The new Delta is an eye-catching beast in the flesh. It's a curious hybrid of the old long-roofed Lancia Beta HPE sports hatch and an imaginary medium-size version of the Rover 75. But the Rover comparison is apt. 

Lancia has been on the rocks for over two decades. Last year it sold around 125,000 cars, relying on the home market and a continental taste for the ritzy Lancia Ypsilon supermini. Lancia's current design strategy, like that of Rover, could be looking for amarket for which little evidence exists. While the Rover 75 was a clever re-think of the hackneyed 'gentleman's club', the Lancia strategy is for the "relaxed, convivial atmosphere of an elegantly casual lounge."

So the idea of the traditional St James' gentleman's club interior has morphed into a vodka bar or a celebrity haunt such as Soho House, but it amounts to much the same thing.

Attempts, however, to sell space and interior ambience under a non-premium brand has never been more than moderately successful, if not a complete dead end. Think of the Rover 75 itself, the Renault Modus, Renault Vel Satis and Lancia's own Thesis executive car.

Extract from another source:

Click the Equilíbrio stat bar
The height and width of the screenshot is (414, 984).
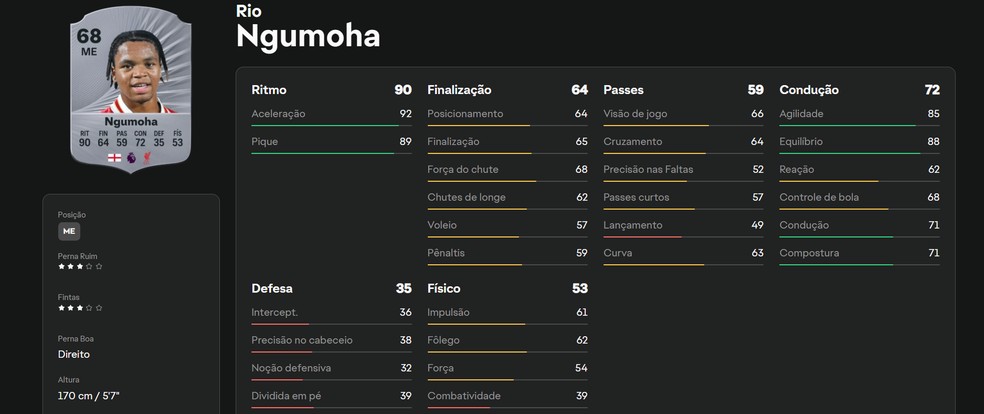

Worse still, Lancia is probably better known around the world as the maker of the Delta Integrale, a car that has lived on for the younger generations in the virtual world. Sure, the new Delta is very eye catching and stands out in the metal. And the interior space is impressive. But is it a Lancia as most of us would understand the brand? And who's really convinced by sophistication as measured by chrome, leg room and subtle interior tones?